These awards are made possible thanks to the generosity of Eileen R. Glenn, Mr. and Mrs. Spencer Timm, Friends of Terry Glenn, Marian Y. Goble, and an anonymous donor honoring professors Robert Archibald and David Finifter. A committee of economics department faculty chooses the recipients of these scholarships.
Terry Glenn Scholarship
Terry Glenn graduated from William & Mary in 1963 with a degree in economics. He earned his JD from the University of Pennsylvania and spent two years in the Army. He was president and CEO at Carnegie Capital Management Company prior to joining Merrill Lynch in 1983, where he was an executive vice president for the rest of his career.
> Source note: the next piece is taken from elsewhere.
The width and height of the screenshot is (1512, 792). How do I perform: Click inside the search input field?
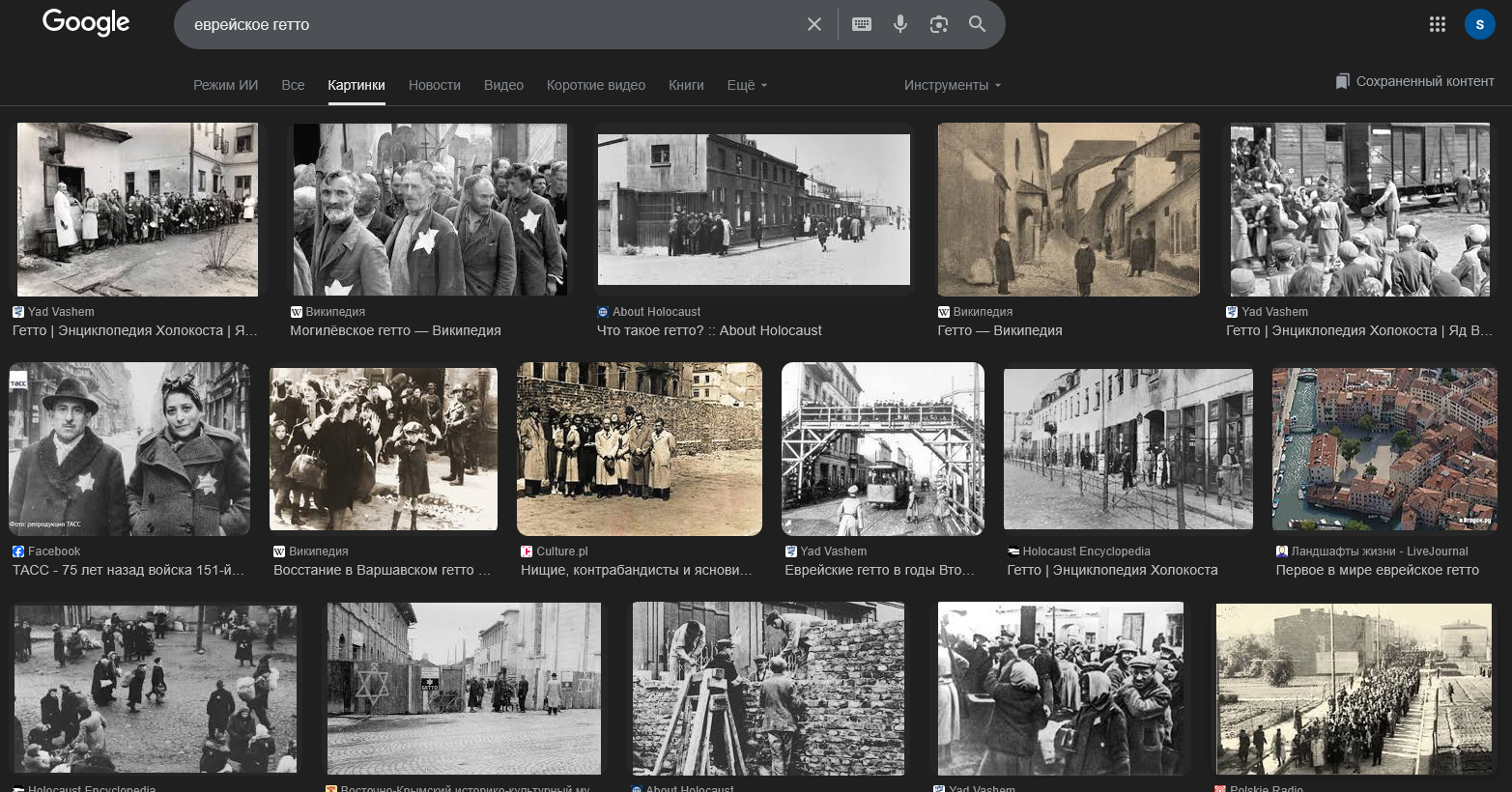click(483, 24)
Terry served as a trustee for the College of William & Mary Foundation from 1995 to 2005, working with the Investments Committee to help the College get the best possible returns on its investments.
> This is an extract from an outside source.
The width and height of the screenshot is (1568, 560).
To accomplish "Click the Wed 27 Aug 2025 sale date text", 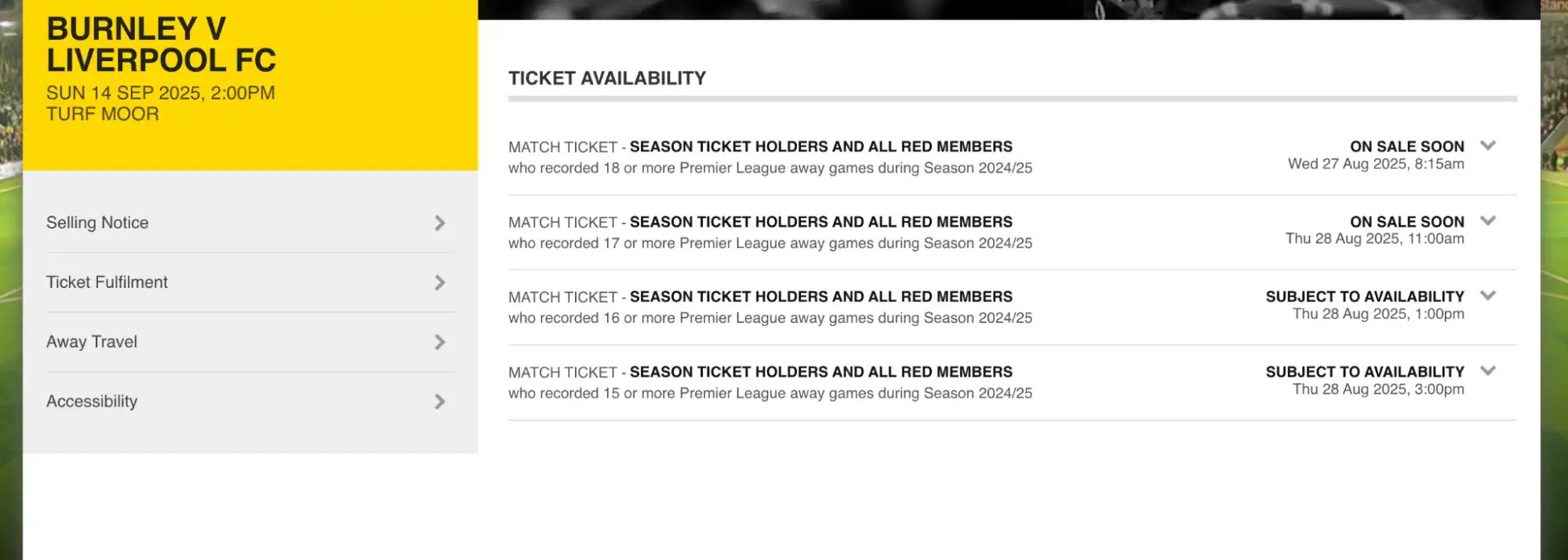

Terry often spoke of how he was shaped by William & Mary's rigorous academics and inspiring professors. Several member of the Foundation Board asked how they could honor Terry and affirm the College's mission to help deserving students reach their full potential. Thus the Terry Glenn Scholarship Endowment was established, the income from which provides merit-based scholarships for students concentrating in economics.
Robert A. Barry Award
The Barry Award is given annually to the graduating economics major determined by the faculty to be the most outstanding contributor to the department. The name of the individual receiving the award is placed on a plaque in the department office, and the individual receives a modest monetary prize.
Selby-Corey Prize for Academic Excellence in Economics Award
The Selby-Corey Prize for Academic Excellence in Economics is an annual award that shall be given at the end of the junior year to the most distinguished student in Economics. Students will be selected by their respective faculty, taking into consideration the degree of difficulty of their program of study within their discipline, the highest grade point average in their discipline, an overall grade point average in the top 1% of students in Arts and Sciences, and the quality of faculty-student research at William & Mary.